Cathepsins are powerful hydrolases that can be divided into three subgroups depending on the amino acid located in their catalytic dyad: aspartate cathepsins (cathepsins D and E), cysteine cathepsins (cathepsins B, C, F, H, K, L, O, S, V/U/L2, W, X/Z/Y) and serine cathepsins (cathepsins A and G). 34 Akin to most other lysosomal hydrolases, they function optimally at pH around 4.5 or lower. With respect to their secretion to the extracellular space and leakage to the cytosol, it is important to note that many cysteine cathepsins can also be active at higher pH, albeit often with changed functional parameters such as enzyme kinetics and substrate specificity. 35

Increased expression, activity and secretion of cathepsins lead to enhanced tumor growth, invasion and angiogenesis. 4, 36, 37 Accordingly, several cathepsins are overexpressed in variety of cancers, often both in the tumor cells and in tumor-associated leukocytes, fibroblasts, osteoclasts, myoepithelial cells and endothelial cells. 4 The tumor promoting effects of cathepsins have been mainly assigned to their proteolytic activities outside the cell, whereas increased cysteine cathepsin activity in the lumen of lysosomes enhances the proteolysis of LAMP1 and LAMP2 and leads to the destabilization of lysosomal membranes thereby sensitizing cells to various stresses and limiting cell survival. 26 Upon destabilization of lysosomal membranes, cathepsins leak to the cytosol where they can activate either the mitochondrial apoptosis pathway or trigger non-apoptotic cell death, a mode of cell demise that can effectively kill even highly apoptosis resistant cancer cells. 7, 38 Below we highlight the cancer-associated roles of individual cathepsins.
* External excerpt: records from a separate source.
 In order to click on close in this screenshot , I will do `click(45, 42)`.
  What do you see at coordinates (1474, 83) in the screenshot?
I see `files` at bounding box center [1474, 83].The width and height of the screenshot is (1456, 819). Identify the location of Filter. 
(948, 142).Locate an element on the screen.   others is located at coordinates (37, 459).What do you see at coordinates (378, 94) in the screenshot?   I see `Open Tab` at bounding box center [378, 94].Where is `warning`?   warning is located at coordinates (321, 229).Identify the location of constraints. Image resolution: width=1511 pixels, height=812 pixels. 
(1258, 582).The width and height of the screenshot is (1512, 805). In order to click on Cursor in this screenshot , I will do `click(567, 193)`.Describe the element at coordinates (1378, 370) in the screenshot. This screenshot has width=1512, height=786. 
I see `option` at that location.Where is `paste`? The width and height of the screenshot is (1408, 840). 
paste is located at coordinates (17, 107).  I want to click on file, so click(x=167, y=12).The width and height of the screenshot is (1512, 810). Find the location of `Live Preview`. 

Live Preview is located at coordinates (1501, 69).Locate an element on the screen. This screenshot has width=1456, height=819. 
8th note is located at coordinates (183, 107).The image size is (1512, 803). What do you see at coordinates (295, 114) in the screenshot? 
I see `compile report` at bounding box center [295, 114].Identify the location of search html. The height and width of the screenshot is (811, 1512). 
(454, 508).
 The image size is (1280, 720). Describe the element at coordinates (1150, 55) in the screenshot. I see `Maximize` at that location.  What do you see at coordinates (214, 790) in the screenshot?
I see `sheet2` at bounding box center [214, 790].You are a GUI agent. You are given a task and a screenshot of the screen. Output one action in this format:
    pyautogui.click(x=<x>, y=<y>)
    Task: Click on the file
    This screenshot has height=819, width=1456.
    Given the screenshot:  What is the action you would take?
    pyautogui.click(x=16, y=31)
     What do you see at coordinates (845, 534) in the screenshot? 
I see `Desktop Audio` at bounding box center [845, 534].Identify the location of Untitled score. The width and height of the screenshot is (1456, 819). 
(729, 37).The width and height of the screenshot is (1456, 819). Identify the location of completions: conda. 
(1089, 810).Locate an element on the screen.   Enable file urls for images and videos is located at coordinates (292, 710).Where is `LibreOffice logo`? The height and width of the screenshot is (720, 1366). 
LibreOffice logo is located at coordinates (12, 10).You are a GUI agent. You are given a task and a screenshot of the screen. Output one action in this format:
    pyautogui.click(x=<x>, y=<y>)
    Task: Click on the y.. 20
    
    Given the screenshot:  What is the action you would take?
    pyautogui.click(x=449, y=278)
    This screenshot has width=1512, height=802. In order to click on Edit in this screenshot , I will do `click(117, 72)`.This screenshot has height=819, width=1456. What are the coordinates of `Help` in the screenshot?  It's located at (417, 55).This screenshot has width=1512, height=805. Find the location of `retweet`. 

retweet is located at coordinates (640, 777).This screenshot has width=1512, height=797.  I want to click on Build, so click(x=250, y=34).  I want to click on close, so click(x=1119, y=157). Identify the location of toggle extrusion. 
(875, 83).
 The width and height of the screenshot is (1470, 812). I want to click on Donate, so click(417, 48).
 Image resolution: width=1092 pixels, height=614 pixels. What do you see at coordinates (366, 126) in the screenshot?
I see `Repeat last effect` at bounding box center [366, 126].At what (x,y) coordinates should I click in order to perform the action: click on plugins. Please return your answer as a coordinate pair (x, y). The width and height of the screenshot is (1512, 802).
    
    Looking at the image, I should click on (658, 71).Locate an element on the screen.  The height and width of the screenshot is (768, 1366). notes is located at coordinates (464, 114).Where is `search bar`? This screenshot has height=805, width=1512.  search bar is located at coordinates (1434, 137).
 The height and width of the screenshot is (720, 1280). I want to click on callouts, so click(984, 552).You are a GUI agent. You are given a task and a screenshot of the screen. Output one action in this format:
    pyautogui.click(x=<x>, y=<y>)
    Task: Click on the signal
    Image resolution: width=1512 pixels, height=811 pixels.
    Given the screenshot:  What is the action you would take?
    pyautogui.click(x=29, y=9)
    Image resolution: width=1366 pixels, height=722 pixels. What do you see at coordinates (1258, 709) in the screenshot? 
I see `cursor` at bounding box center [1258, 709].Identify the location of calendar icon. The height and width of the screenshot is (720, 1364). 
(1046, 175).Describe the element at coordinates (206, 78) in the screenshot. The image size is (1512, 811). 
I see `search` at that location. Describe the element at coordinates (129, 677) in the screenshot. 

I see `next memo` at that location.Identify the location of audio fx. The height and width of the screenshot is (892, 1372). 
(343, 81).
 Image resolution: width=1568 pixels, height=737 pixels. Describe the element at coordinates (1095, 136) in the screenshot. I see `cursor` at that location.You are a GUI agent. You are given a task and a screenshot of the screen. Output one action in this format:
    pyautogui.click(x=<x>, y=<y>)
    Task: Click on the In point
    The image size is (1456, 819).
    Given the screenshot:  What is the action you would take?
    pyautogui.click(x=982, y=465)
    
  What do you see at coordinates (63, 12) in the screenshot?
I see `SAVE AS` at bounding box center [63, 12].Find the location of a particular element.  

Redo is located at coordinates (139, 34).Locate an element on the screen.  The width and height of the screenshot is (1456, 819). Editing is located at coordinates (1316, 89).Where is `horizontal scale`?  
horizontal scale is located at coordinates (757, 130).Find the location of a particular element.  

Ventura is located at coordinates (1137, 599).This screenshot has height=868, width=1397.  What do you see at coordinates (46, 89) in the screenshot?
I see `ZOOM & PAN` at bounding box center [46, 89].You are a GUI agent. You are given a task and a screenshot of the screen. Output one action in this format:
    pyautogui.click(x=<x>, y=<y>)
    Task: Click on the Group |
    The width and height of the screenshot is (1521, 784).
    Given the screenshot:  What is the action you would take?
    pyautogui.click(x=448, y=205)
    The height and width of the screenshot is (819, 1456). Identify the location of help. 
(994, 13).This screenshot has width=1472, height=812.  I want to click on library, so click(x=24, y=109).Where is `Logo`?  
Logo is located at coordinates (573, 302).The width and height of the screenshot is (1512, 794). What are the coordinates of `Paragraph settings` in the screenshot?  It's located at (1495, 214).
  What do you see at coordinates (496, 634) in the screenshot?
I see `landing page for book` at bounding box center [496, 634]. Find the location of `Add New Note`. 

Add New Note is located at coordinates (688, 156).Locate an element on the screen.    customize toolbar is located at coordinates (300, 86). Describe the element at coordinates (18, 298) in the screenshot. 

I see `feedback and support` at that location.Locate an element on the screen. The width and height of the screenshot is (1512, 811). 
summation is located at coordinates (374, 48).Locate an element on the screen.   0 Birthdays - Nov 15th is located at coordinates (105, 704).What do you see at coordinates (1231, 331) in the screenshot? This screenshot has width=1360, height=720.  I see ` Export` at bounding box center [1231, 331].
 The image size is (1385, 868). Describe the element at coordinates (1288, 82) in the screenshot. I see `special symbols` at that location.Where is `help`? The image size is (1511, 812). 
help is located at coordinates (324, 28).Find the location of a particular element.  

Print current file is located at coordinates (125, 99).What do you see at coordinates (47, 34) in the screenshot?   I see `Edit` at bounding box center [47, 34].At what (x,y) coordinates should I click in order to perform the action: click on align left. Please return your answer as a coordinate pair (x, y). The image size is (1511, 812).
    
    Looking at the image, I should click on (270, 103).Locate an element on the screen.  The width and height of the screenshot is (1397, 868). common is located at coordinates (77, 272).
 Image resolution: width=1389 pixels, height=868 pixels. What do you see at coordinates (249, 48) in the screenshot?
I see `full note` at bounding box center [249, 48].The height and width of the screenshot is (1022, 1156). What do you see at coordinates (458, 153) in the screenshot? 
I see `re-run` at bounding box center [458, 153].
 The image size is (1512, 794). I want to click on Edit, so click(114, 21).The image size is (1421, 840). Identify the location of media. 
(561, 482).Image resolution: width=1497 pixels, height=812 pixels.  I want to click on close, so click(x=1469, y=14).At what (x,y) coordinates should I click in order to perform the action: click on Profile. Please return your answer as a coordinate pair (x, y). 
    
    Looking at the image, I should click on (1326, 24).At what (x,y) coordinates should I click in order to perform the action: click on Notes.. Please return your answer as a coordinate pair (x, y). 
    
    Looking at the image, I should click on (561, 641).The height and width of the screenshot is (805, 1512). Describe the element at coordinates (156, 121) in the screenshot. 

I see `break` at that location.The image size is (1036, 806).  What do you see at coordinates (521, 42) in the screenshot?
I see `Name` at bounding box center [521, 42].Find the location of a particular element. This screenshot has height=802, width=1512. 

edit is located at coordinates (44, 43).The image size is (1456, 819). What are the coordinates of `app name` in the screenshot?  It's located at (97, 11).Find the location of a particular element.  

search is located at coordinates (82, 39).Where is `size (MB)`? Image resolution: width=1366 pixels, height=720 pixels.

Cathepsin D (encoded by CTSD)

Cathepsin D is an aspartate cathepsin and belongs to the pepsin superfamily of proteases. 39 First reports of increased levels of cathepsin D in human cancer date back to the 1980s. 40, 41 Since then plentiful studies have confirmed these findings in the majority of solid cancers. 37, 42 Furthermore, positive correlations between cathepsin D expression and tumor size, tumor grade, metastasis, poor prognosis, chemoresistance and risk of recurrence have been reported. 42, 43 Accordingly, cathepsin D plays an essential role in the multiple steps of tumor progression by stimulating cancer cell proliferation and survival, fibroblast outgrowth and angiogenesis. 37, 43 Interestingly, these cancer-promoting functions of cathepsin D appear to be largely independent of its proteolytic activity suggesting that the protein or its unprocessed precursors have cytokine or growth factor-like activities. 37, 43 Fittingly, pro-cathepsin D and its propeptide can induce the activation of the mitogen-activated protein kinase (MAPK-ERK) signaling pathway, cytokine secretion and expression of genes encoding for proteins supporting proliferation, metastasis and angiogenesis. 42, 43, 44 The importance of the pro-form rather than the active form of cathepsin D in cancer progression challenges the development of cathepsin D targeting anti-cancer drugs since small molecule enzyme inhibitors are not likely to be effective.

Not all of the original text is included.